## START

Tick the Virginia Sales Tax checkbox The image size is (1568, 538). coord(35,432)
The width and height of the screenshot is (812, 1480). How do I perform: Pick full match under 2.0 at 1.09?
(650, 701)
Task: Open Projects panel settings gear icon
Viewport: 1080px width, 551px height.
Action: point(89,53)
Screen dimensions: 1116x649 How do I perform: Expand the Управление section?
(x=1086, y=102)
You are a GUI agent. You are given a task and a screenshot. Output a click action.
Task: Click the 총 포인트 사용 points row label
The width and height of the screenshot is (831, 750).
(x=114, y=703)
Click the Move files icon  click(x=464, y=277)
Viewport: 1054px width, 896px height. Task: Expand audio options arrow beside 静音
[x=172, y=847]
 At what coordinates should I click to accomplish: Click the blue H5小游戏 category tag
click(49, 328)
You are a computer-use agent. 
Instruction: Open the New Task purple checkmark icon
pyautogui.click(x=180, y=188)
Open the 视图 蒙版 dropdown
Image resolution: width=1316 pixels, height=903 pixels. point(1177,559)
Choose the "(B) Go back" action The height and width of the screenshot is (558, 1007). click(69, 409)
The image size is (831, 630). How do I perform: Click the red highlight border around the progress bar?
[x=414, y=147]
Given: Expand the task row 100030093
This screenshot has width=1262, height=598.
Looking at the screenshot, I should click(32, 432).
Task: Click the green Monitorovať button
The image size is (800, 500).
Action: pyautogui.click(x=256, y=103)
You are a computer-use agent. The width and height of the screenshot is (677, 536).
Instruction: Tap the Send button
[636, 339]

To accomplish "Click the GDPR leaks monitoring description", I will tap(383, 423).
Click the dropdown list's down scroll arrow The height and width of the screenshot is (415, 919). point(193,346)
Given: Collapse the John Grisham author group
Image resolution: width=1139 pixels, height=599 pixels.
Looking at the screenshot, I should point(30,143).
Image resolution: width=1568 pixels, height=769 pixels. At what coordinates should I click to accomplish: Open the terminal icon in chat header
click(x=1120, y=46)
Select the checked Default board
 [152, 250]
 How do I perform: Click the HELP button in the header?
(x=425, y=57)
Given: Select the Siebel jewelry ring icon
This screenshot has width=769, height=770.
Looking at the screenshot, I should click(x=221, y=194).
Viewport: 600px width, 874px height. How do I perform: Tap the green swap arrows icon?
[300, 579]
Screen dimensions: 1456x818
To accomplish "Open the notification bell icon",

## END

▶ **Requirements**
Reproduce all of the lines above, replacing each occurrence of "Viewport" with "Display area" and leaving everything else unchanged.

▶ **Answer to this task**
Tick the Virginia Sales Tax checkbox The image size is (1568, 538). coord(35,432)
The width and height of the screenshot is (812, 1480). How do I perform: Pick full match under 2.0 at 1.09?
(650, 701)
Task: Open Projects panel settings gear icon
Display area: 1080px width, 551px height.
Action: point(89,53)
Screen dimensions: 1116x649 How do I perform: Expand the Управление section?
(x=1086, y=102)
You are a GUI agent. You are given a task and a screenshot. Output a click action.
Task: Click the 총 포인트 사용 points row label
The width and height of the screenshot is (831, 750).
(x=114, y=703)
Click the Move files icon  click(x=464, y=277)
Display area: 1054px width, 896px height. Task: Expand audio options arrow beside 静音
[x=172, y=847]
 At what coordinates should I click to accomplish: Click the blue H5小游戏 category tag
click(49, 328)
You are a computer-use agent. 
Instruction: Open the New Task purple checkmark icon
pyautogui.click(x=180, y=188)
Open the 视图 蒙版 dropdown
Image resolution: width=1316 pixels, height=903 pixels. point(1177,559)
Choose the "(B) Go back" action The height and width of the screenshot is (558, 1007). click(69, 409)
The image size is (831, 630). How do I perform: Click the red highlight border around the progress bar?
[x=414, y=147]
Given: Expand the task row 100030093
This screenshot has width=1262, height=598.
Looking at the screenshot, I should click(32, 432).
Task: Click the green Monitorovať button
The image size is (800, 500).
Action: pyautogui.click(x=256, y=103)
You are a computer-use agent. The width and height of the screenshot is (677, 536).
Instruction: Tap the Send button
[636, 339]

To accomplish "Click the GDPR leaks monitoring description", I will tap(383, 423).
Click the dropdown list's down scroll arrow The height and width of the screenshot is (415, 919). point(193,346)
Given: Collapse the John Grisham author group
Image resolution: width=1139 pixels, height=599 pixels.
Looking at the screenshot, I should point(30,143).
Image resolution: width=1568 pixels, height=769 pixels. At what coordinates should I click to accomplish: Open the terminal icon in chat header
click(x=1120, y=46)
Select the checked Default board
 [152, 250]
 How do I perform: Click the HELP button in the header?
(x=425, y=57)
Given: Select the Siebel jewelry ring icon
This screenshot has width=769, height=770.
Looking at the screenshot, I should click(x=221, y=194).
Display area: 600px width, 874px height. How do I perform: Tap the green swap arrows icon?
[300, 579]
Screen dimensions: 1456x818
To accomplish "Open the notification bell icon",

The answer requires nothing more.